Hopefully, by tomorrow night at around 10pm, the feeling will be mutual. To get past fragile France, Forlan will be relying on the famous Uruguayan fighting spirit: “When people talk about garra charrúa, sometimes they think it means ‘playing hard’. But that’s not really what it is. It means we must focus on winning – nothing else matters.”
Uruguay coach Oscar “The Maestro” Tabarez, who chose to play just one warm-up match, has already named his team. Chile-based defender Mauricio Victorino and Penarol midfielder Egidio Arevalo Rios are the surprise choices, the only two changes to the side which beat Israel 4-1. That was on May 26 and we’ve seen little of Uruguay, World Cup winners 60 years ago, since.
Forlan, 31 years, 62 caps, 24 goals, will play next to Ajax’s 35-goal striker Luis Suarez up front after overcoming injury scares. They are considered to be one of the most frightening dynamic duos at this World Cup.
Uruguay missed out on Germany 2006 but Forlan was around for 2002. After his side were forced to see off Costa Rica in a play-off after finishing fifth in the lengthy Latin American qualifying group, he grins: "It doesn’t matter how we got here, what’s important is that we are here now, in South Africa. We can forget about the ghosts of matches past.
“The years have flown by for everyone, but this time it's my turn to be one of the older heads – I’ll approach it with a bit more experience under my belt. We’ve got a great bunch of footballers who all get on very well together.”
France, after drawing with Tunisia and losing to China in their last two warm-ups, are in disarray. There are reported splits in the camp and today we hear coach Raymond Domenech, who will be replaced by Laurent Blanc after the World Cup, has been told by the players he must start veteran Arsenal and Barcelona striker Thierry “Hand of God” Henry. France are ranked 9 in the world, Uruguay 16th.
Forlan shrugs off France’s controversial passage to South Africa in that Parisian play-off against the Republic of Ireland, saying: “How they qualified isn’t significant either – they have good players, and it’s going to be a tough match.
“Uruguayan football has a rich history, marked by great victories, trophies and accomplishments. But it’s 60 years since we won the World Cup. Now it’s our turn to leave an impression."

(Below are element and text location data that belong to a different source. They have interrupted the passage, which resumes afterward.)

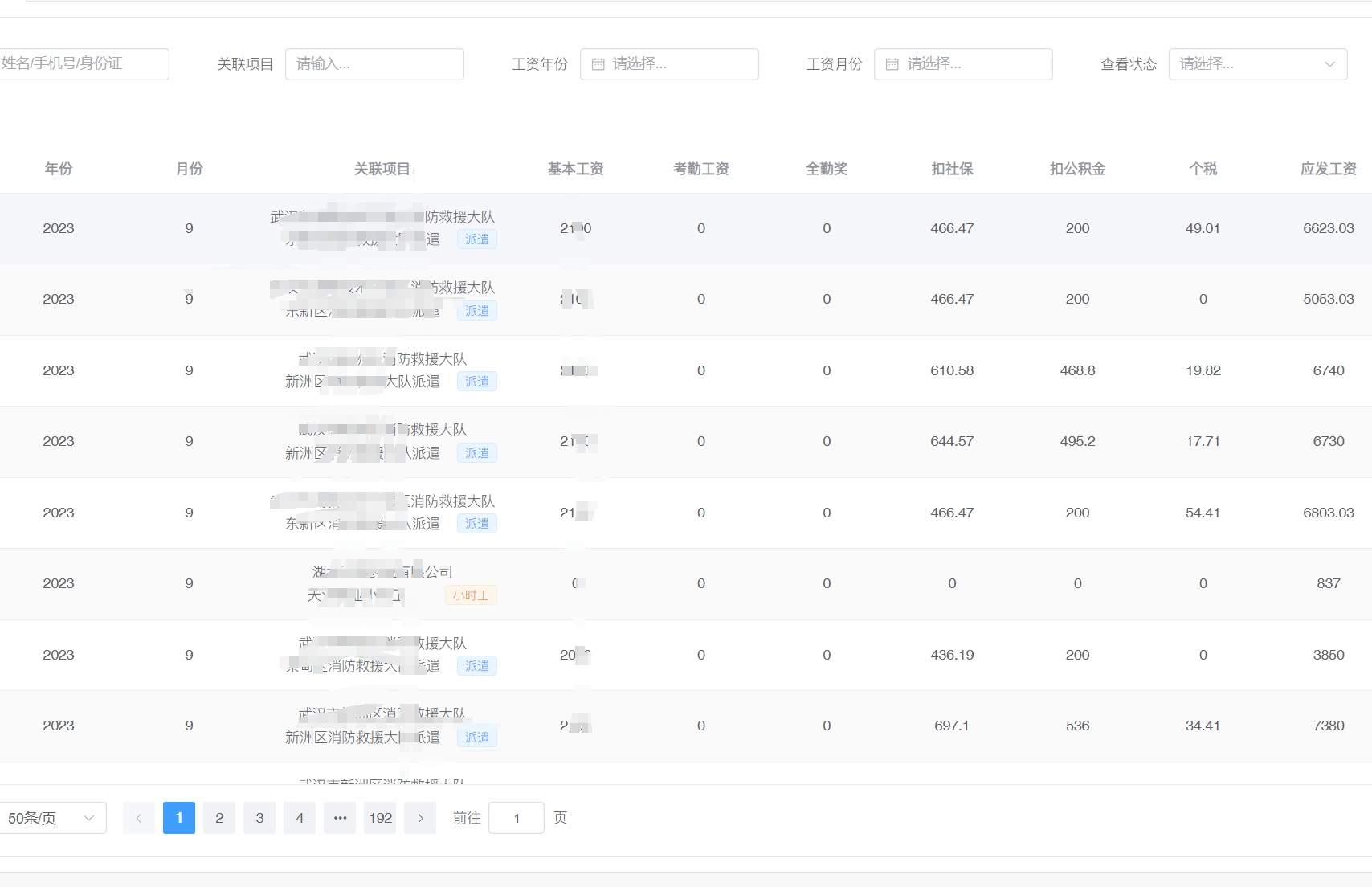Click 派遣 tag in first row

point(477,239)
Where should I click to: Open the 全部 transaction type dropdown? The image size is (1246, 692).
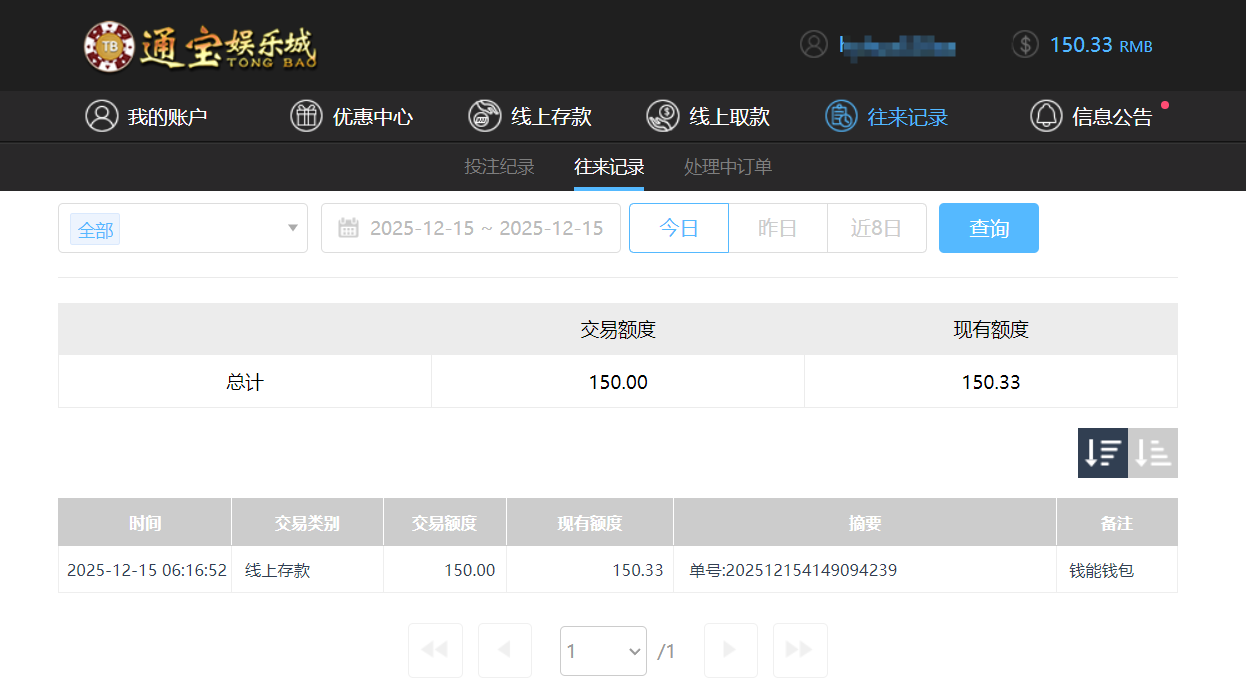183,228
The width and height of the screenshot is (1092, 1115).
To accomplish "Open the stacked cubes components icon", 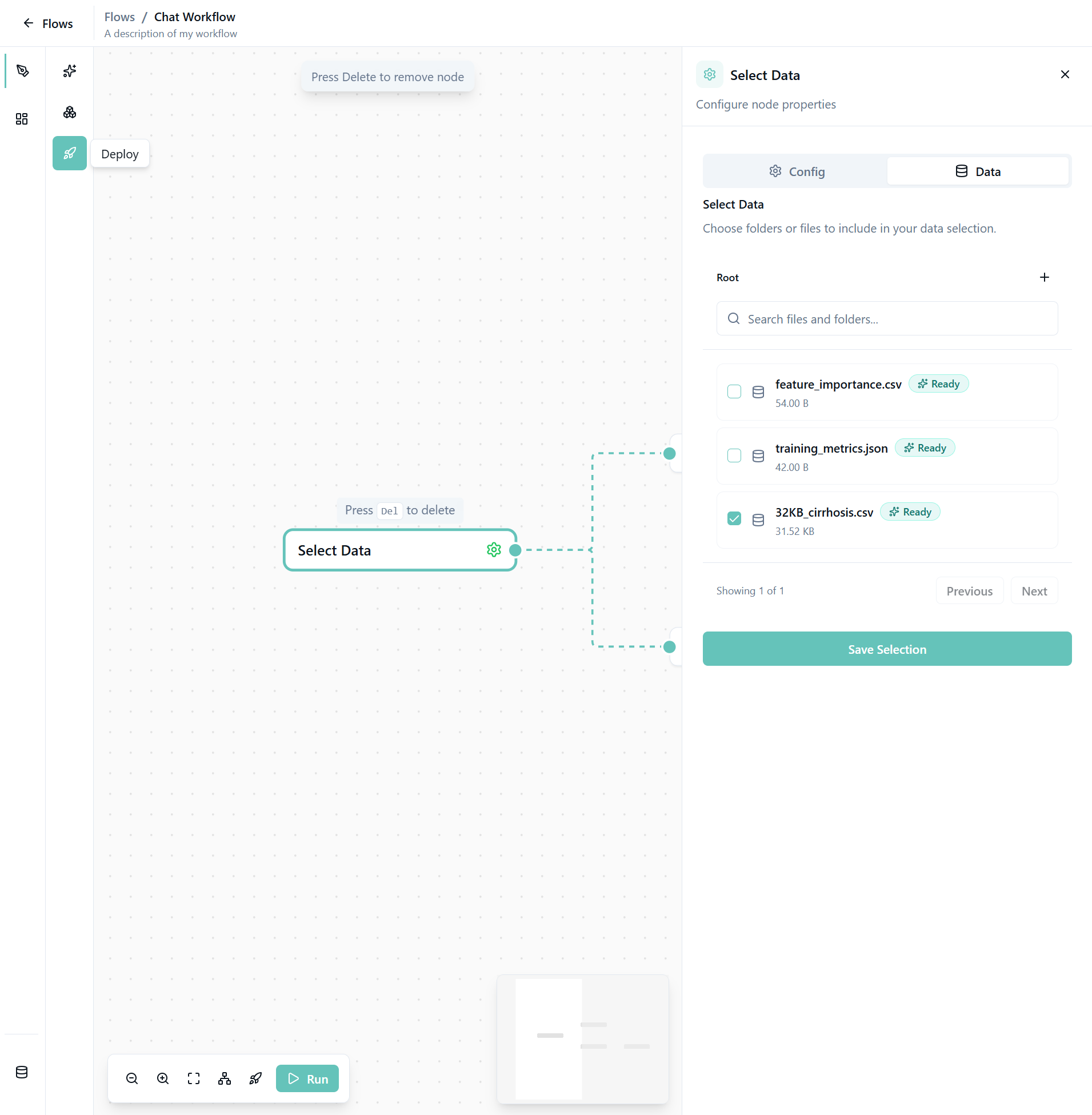I will (69, 113).
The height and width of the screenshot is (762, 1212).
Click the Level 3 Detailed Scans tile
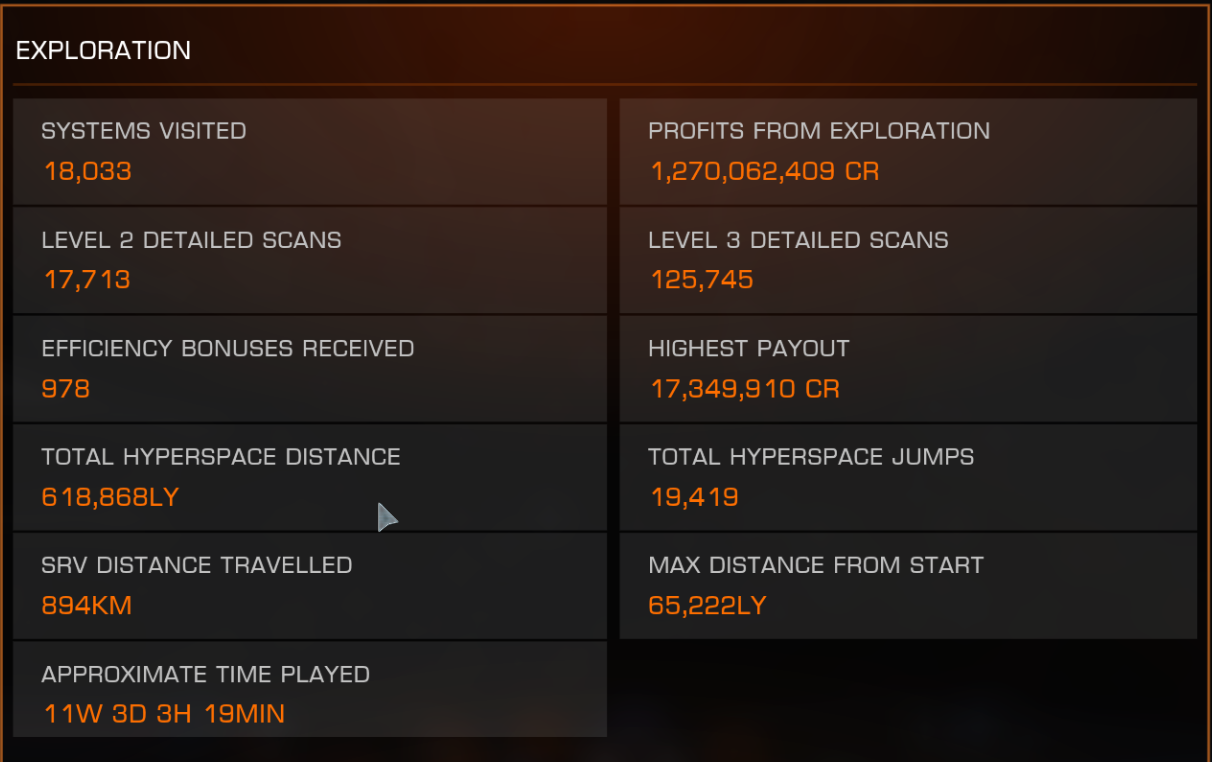coord(908,260)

Manchester City’s Patrick Vieira, left out of the French squad, flew in to commentate yesterday. He knows full well the pressures on the 1999 winners and 2006 finalists. He says, a tad hopefully: "France have always been criticised before big tournaments. It’s nothing new. I really strongly believe that France are good enough to win the World Cup even if they haven't played well in the friendlies."
Those lucky enough to have tickets for the opening game at the fabulous new Green Point Stadium tomorrow will then turn their minds to another French clash – on the rugby field at Newlands, where the Springboks await.
It could be a very galling weekend for the French.